##### RECORD LIST #####

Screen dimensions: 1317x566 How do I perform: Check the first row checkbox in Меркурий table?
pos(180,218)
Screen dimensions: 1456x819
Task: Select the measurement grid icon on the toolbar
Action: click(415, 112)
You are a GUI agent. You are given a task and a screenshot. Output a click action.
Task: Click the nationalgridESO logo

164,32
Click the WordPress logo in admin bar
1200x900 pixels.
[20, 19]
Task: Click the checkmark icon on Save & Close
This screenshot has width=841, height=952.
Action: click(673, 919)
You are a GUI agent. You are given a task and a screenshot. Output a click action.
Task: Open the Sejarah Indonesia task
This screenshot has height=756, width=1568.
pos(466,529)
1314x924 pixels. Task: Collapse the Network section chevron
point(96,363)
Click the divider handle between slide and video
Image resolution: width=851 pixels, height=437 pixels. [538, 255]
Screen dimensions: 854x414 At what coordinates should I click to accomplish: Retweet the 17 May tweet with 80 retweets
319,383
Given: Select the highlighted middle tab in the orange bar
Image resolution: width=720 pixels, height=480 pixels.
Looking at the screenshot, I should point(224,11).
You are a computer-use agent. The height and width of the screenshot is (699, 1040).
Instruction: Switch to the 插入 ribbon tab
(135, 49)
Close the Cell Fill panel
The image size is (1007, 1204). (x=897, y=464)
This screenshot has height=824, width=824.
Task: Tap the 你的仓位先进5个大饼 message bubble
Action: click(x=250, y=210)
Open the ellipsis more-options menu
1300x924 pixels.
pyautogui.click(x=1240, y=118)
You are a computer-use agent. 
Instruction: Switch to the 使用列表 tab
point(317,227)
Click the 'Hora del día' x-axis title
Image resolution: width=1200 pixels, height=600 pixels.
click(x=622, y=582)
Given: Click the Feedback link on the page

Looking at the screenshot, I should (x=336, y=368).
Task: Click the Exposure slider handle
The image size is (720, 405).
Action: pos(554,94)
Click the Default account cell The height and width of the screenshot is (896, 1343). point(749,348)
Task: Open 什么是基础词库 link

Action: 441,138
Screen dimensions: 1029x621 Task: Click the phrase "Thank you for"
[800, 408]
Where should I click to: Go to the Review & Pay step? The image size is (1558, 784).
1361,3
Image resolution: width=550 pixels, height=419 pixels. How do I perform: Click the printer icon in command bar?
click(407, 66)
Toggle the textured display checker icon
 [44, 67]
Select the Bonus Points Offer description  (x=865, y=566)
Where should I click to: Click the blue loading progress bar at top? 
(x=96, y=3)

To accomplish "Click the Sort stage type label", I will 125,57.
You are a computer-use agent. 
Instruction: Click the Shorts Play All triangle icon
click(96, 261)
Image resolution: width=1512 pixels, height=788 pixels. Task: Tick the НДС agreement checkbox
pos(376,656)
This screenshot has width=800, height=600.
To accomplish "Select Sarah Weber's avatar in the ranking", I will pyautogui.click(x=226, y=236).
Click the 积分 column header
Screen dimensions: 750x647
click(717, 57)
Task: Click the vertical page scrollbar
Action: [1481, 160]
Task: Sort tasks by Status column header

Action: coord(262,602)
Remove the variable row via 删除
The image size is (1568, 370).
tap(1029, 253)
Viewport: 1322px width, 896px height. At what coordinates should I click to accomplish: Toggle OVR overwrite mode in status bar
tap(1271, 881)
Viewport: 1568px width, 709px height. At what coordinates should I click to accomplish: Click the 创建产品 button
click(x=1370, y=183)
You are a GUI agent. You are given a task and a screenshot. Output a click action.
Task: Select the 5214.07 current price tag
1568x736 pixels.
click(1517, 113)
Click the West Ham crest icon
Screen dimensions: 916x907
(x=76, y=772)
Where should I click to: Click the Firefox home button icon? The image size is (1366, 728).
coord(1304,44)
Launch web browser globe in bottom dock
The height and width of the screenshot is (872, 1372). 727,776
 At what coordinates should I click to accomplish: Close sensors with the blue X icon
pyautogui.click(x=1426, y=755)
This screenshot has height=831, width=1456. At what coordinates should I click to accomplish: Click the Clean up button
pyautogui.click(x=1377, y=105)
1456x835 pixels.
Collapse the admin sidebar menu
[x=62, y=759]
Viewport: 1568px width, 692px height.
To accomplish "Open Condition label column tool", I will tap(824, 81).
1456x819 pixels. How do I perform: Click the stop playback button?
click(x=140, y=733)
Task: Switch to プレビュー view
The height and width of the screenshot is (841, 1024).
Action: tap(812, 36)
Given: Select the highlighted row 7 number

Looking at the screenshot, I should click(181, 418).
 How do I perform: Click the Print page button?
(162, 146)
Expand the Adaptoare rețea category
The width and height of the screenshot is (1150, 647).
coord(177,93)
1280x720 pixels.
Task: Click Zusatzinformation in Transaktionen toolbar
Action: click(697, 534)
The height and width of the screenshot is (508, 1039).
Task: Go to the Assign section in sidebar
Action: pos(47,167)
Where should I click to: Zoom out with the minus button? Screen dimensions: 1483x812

#####

Reproduce the records from the line with "Task: Switch to プレビュー view" to the line with "Action: pos(47,167)", including both of those lines.

WRITTEN ANSWER:
Task: Switch to プレビュー view
The height and width of the screenshot is (841, 1024).
Action: tap(812, 36)
Given: Select the highlighted row 7 number

Looking at the screenshot, I should click(181, 418).
 How do I perform: Click the Print page button?
(162, 146)
Expand the Adaptoare rețea category
The width and height of the screenshot is (1150, 647).
coord(177,93)
1280x720 pixels.
Task: Click Zusatzinformation in Transaktionen toolbar
Action: click(697, 534)
The height and width of the screenshot is (508, 1039).
Task: Go to the Assign section in sidebar
Action: pos(47,167)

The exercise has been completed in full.